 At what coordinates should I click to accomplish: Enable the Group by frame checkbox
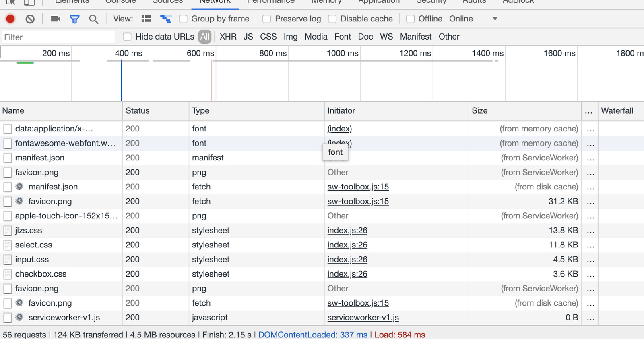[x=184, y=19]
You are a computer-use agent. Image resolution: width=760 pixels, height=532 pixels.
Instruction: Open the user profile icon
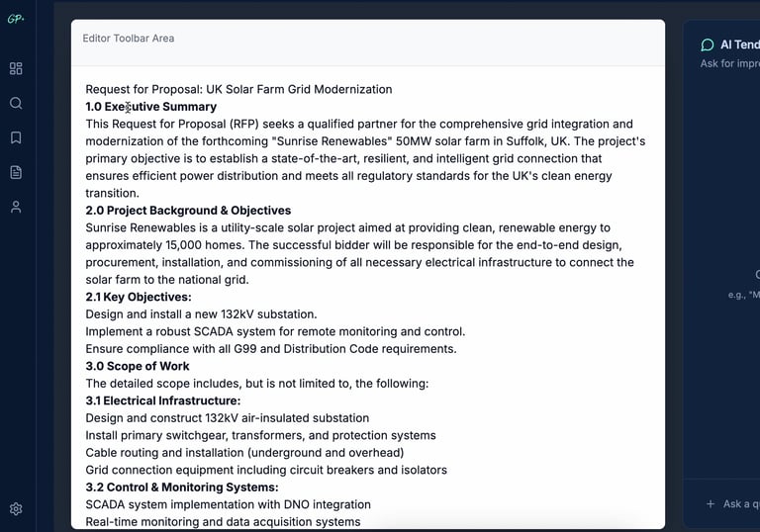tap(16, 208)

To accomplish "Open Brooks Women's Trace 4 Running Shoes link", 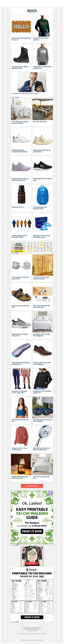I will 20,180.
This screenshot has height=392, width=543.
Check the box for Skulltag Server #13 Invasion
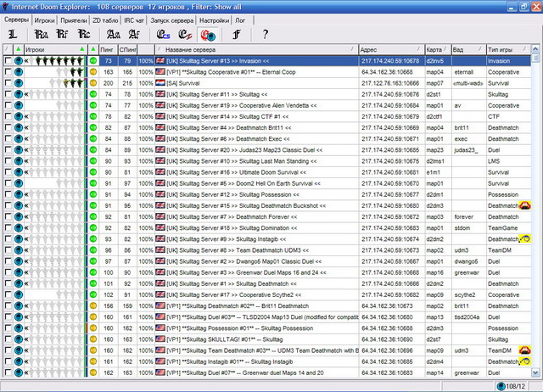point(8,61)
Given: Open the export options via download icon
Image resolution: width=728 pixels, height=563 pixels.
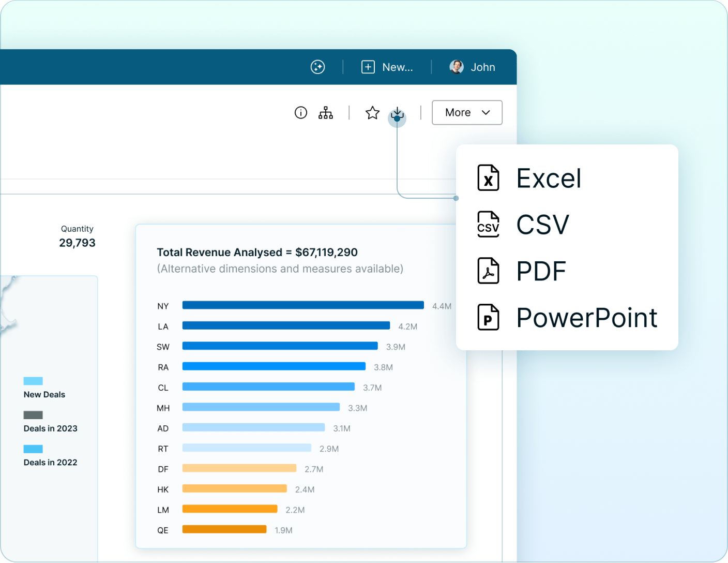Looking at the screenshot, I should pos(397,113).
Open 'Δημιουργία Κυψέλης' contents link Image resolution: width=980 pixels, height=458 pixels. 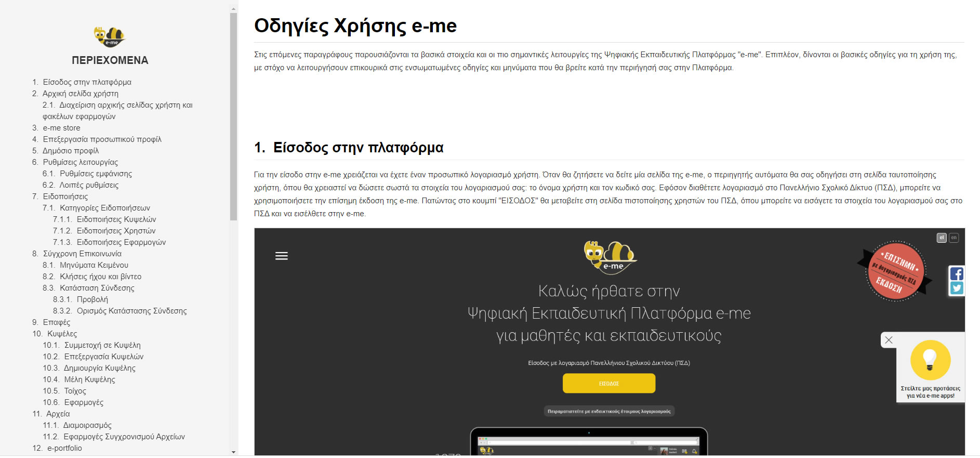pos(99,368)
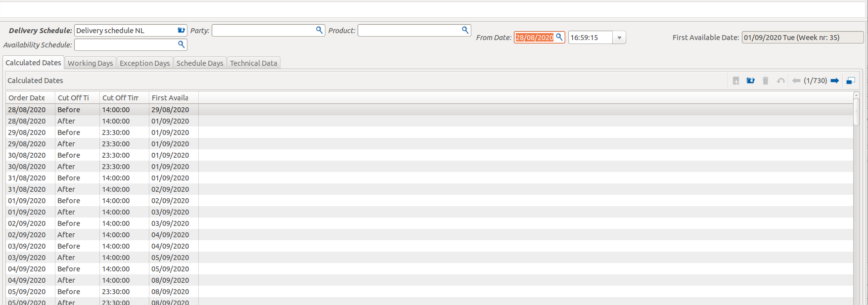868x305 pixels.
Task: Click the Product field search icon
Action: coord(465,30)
* * *
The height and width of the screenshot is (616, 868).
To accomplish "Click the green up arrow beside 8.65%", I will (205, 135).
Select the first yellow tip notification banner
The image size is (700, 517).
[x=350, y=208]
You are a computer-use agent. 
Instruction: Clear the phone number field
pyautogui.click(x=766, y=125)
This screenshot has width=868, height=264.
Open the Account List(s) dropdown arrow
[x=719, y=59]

# [Exercise instructions]
Find every line in the records that uses the string "This", then copy it.

# [Answer box]
This screenshot has height=392, width=543.
This screenshot has width=868, height=264.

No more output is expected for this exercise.